I'm trying to get my head round tensor products of vector spaces (I'm happy to see arguments in a more general setting, though).
I am concerned principally with two statements:
i) If $U,V,W$ are vector spaces then there is a one-to-one correspondence $\{ \mathrm{linear \ maps} \ V \otimes W \to U \} \longleftrightarrow \{ \mathrm{bilinear \ maps} \ V\times W \to U \} $.

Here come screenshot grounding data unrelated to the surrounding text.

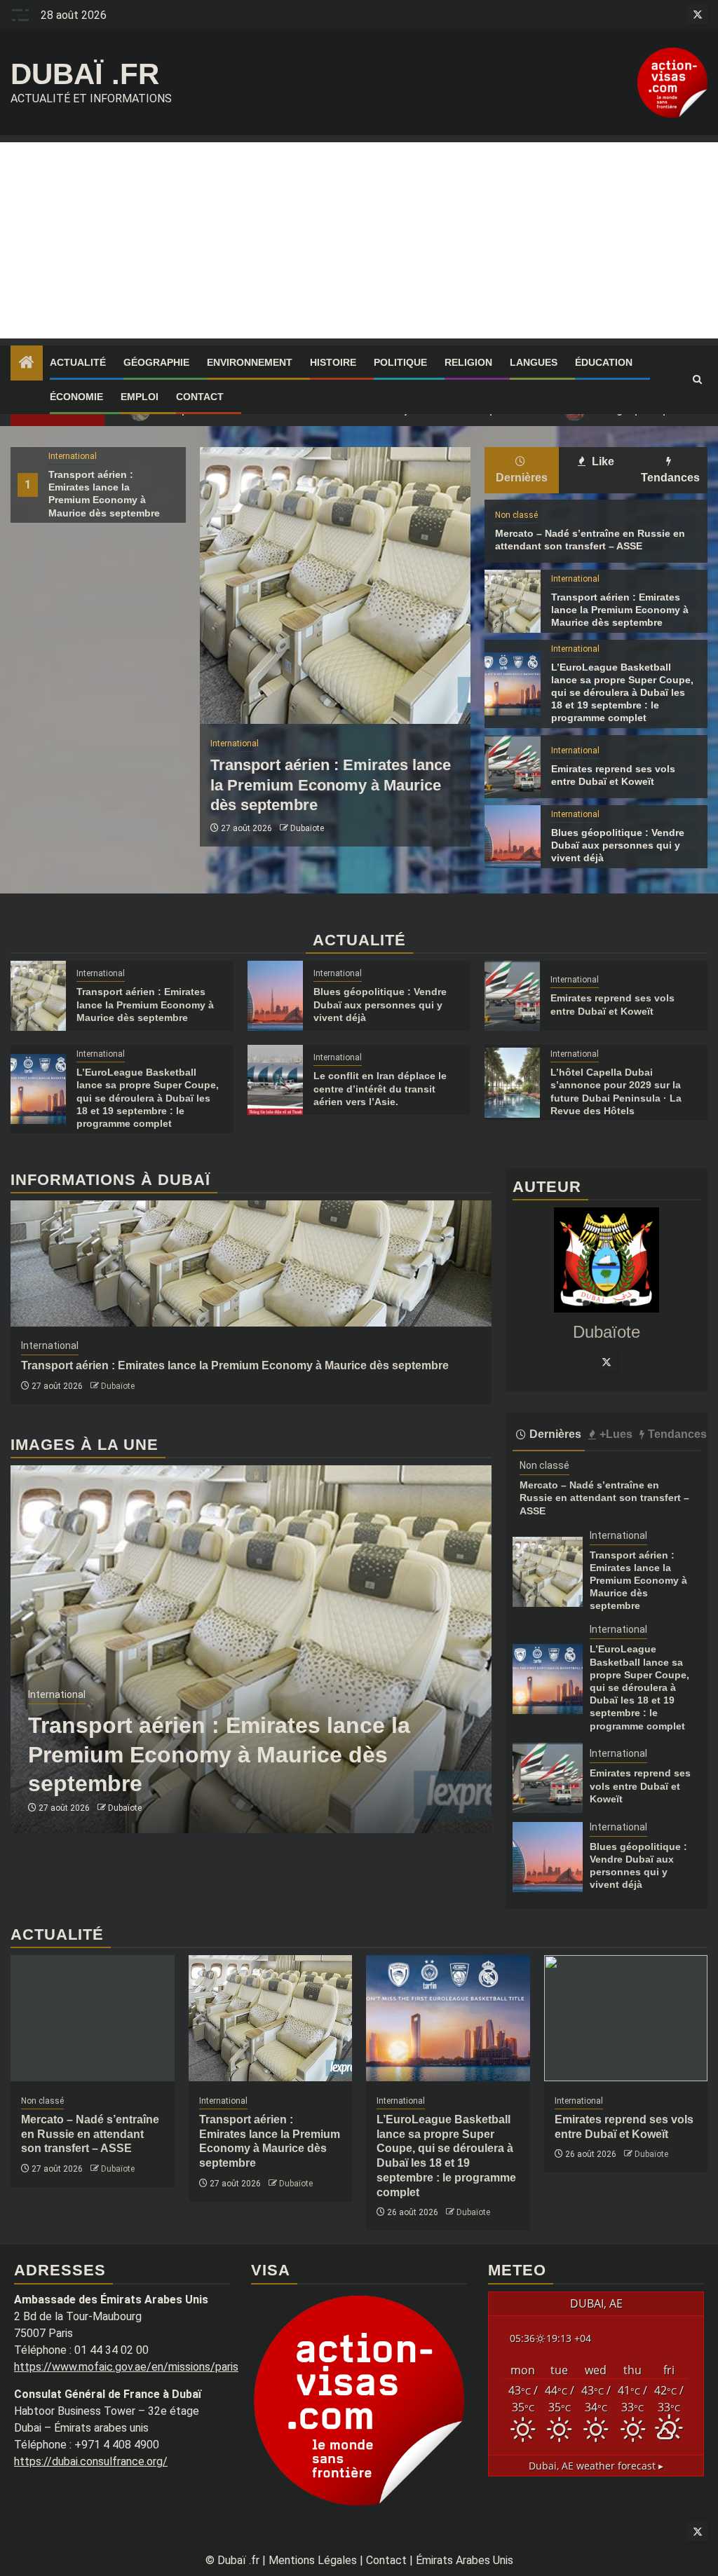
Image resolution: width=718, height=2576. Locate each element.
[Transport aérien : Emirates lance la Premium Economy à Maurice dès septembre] (335, 585)
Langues (533, 362)
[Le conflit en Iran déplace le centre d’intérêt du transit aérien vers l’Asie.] (275, 1080)
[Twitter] (606, 1361)
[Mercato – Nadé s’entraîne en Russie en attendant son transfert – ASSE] (93, 2018)
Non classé (516, 515)
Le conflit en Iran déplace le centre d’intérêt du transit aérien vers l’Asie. (380, 1088)
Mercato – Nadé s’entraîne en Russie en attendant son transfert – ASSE (604, 1497)
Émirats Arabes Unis (464, 2560)
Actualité (78, 362)
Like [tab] (601, 461)
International (72, 456)
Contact (200, 396)
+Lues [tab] (616, 1434)
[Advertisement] (359, 240)
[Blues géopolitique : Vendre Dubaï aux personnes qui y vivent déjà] (512, 836)
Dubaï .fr (85, 73)
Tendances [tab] (670, 478)
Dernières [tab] (522, 478)
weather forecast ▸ (596, 2465)
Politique (400, 362)
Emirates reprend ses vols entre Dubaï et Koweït (640, 1785)
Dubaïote (307, 828)
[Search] (697, 379)
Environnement (249, 362)
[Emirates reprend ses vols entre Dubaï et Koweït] (512, 766)
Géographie (156, 362)
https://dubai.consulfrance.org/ (91, 2461)
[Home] (26, 364)
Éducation (603, 362)
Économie (76, 396)
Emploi (139, 396)
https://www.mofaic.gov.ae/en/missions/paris (126, 2366)
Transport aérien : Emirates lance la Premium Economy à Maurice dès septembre (330, 785)
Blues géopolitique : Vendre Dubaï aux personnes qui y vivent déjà (617, 845)
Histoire (333, 362)
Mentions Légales (313, 2560)
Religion (468, 362)
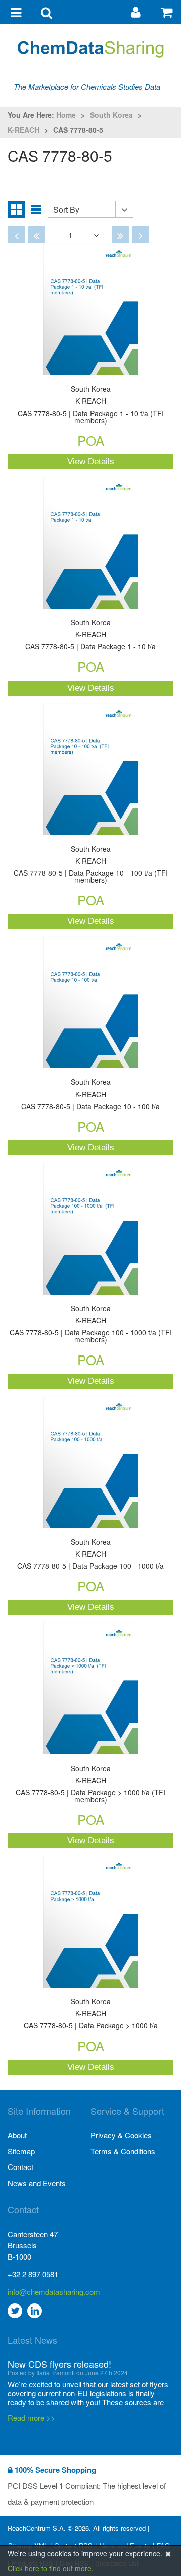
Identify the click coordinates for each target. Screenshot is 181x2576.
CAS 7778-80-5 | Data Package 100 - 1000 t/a (90, 1554)
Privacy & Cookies (121, 2135)
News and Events (37, 2183)
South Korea (111, 115)
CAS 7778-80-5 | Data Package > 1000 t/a (91, 2014)
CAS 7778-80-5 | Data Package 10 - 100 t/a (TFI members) (91, 865)
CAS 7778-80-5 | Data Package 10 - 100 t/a (90, 1094)
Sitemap (21, 2151)
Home (66, 115)
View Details (90, 461)
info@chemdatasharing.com (49, 2291)
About (17, 2135)
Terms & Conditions (122, 2151)
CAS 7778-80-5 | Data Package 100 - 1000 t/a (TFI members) (91, 1324)
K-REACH (23, 130)
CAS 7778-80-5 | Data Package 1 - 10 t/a (90, 635)
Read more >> (31, 2417)
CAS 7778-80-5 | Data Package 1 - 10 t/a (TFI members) (91, 405)
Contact (20, 2166)
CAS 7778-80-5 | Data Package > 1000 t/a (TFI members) (90, 1784)
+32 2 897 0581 (33, 2274)
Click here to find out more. (51, 2568)
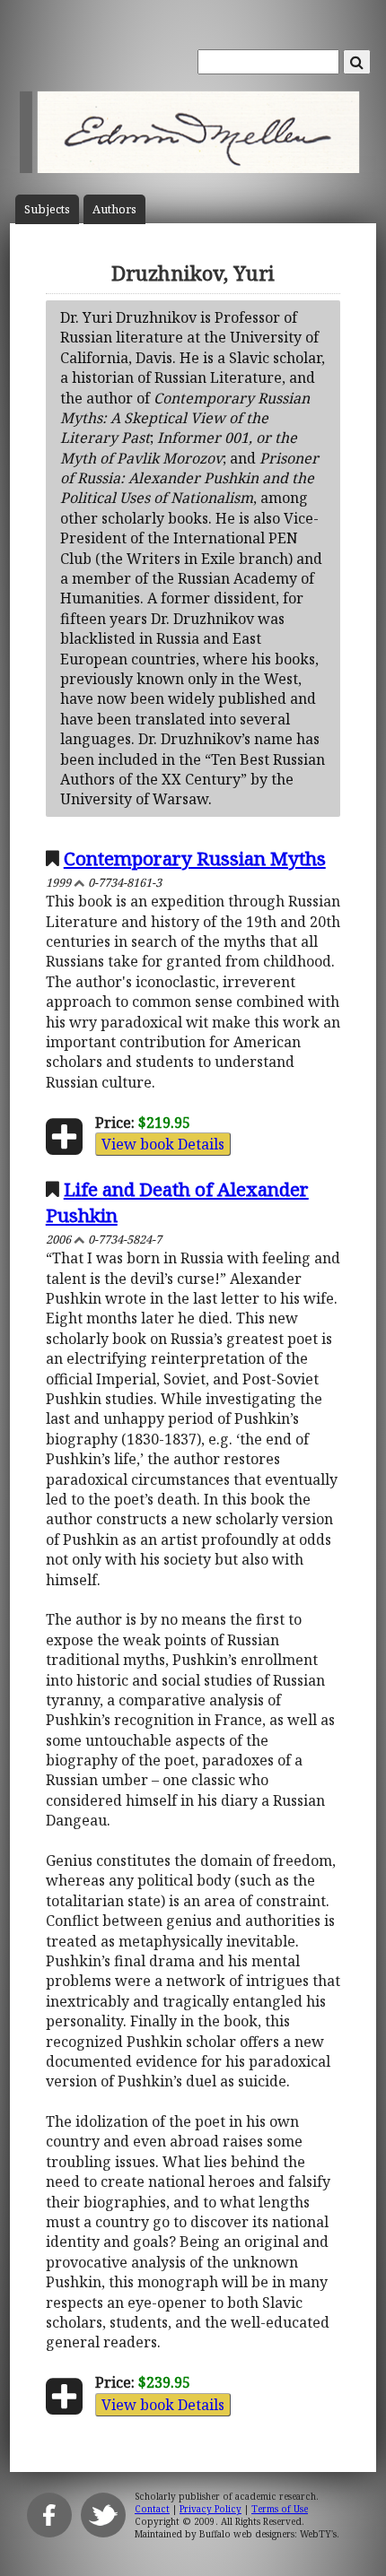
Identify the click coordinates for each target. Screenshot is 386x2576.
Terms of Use (279, 2508)
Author (114, 209)
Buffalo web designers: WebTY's (268, 2534)
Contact (152, 2508)
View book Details (162, 1144)
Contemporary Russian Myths (195, 858)
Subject (47, 209)
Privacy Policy (210, 2508)
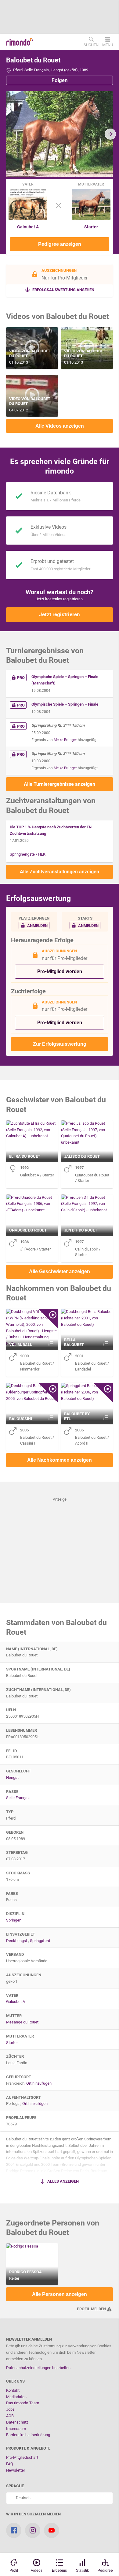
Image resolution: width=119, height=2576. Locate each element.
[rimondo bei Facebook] (13, 2530)
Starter (91, 226)
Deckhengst (16, 1940)
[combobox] (59, 2498)
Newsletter (15, 2470)
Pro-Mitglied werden (59, 971)
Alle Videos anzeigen (59, 426)
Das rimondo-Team (22, 2403)
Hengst (12, 1777)
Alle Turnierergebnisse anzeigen (59, 784)
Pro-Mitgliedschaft (22, 2457)
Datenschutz (17, 2422)
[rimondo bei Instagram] (32, 2530)
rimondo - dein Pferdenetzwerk (20, 42)
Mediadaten (16, 2396)
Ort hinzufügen (39, 2083)
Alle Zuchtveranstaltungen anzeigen (59, 872)
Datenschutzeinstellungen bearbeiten (38, 2367)
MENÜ (107, 45)
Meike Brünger (65, 740)
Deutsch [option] (22, 2497)
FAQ (9, 2464)
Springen (13, 1920)
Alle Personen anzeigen (59, 2294)
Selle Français (18, 1797)
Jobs (10, 2409)
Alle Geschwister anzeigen (59, 1271)
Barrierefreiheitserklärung (28, 2434)
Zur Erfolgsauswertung (59, 1044)
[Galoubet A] (28, 218)
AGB (10, 2415)
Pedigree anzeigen (59, 244)
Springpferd (40, 1940)
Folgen (60, 80)
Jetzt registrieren (59, 614)
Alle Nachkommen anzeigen (59, 1460)
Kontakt (13, 2390)
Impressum (16, 2428)
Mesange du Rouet (22, 2022)
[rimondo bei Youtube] (51, 2530)
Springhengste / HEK (27, 854)
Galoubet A (28, 226)
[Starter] (91, 218)
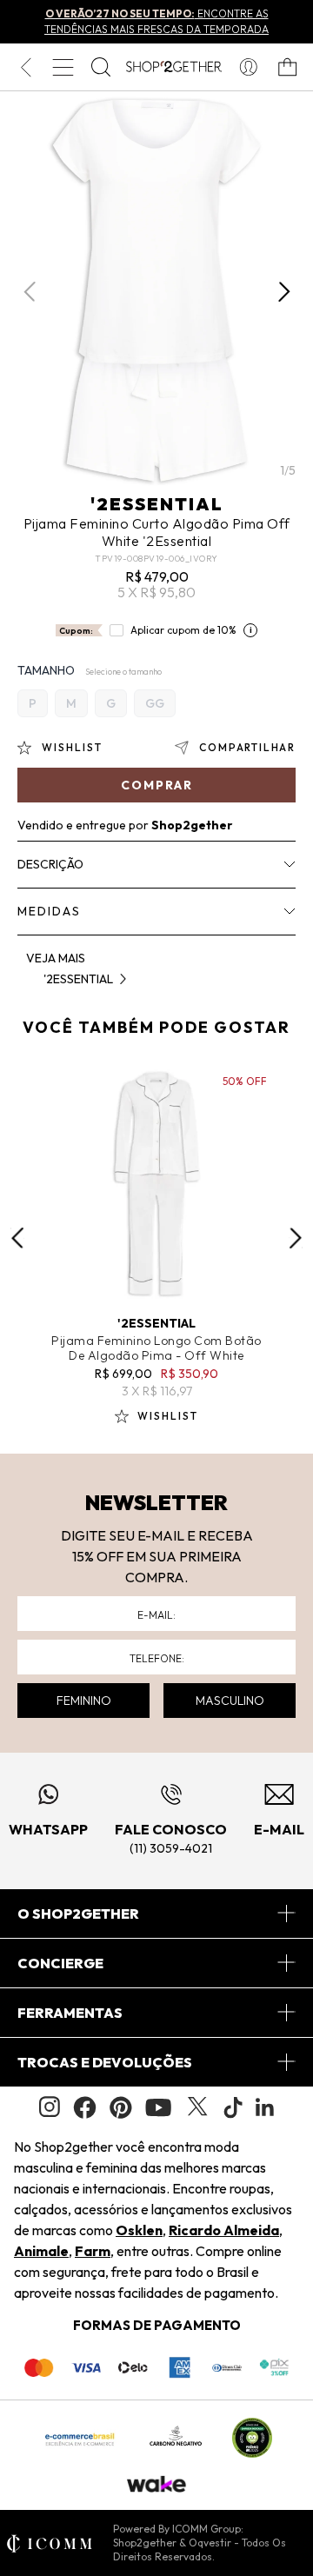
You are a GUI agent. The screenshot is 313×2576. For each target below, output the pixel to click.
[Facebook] (85, 2107)
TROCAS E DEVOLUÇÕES (104, 2062)
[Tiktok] (233, 2107)
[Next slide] (295, 1238)
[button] (284, 292)
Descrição (50, 864)
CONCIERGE (60, 1963)
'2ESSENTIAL (156, 504)
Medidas (49, 911)
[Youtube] (158, 2107)
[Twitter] (197, 2107)
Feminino (84, 1700)
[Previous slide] (17, 1238)
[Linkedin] (265, 2107)
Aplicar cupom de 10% (183, 629)
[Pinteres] (121, 2107)
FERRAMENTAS (70, 2012)
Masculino (230, 1700)
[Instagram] (49, 2107)
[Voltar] (25, 67)
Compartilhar (247, 747)
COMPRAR (157, 785)
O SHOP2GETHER (78, 1913)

ii) There is a natural (basis-independent) isomorphism $ (U \oplus V) \otimes W \to (U \otimes W) \oplus (V \otimes W)$
For the first of these statements, I can see map from left to right; any linear map $\phi : V \otimes W \to U$ gives rise to a bilinear map $ V \times W \to V \otimes W \to U$, where the first of these maps is the canonical map $p: (v,w) \mapsto v \otimes w$ and the second is $\phi$. I can't see, however, why any bilinear map $V \times W \to U$ necessarily factors into $\phi \circ p$ for some suitable linear map $\phi$.
I haven't got much experience with commutative diagrams. I think I've convinced myself that ii) is true with a commutative diagram, but I don't know if it's correct (and I also don't know how to LaTeX it easily...)
Any help would be appreciated. Thanks!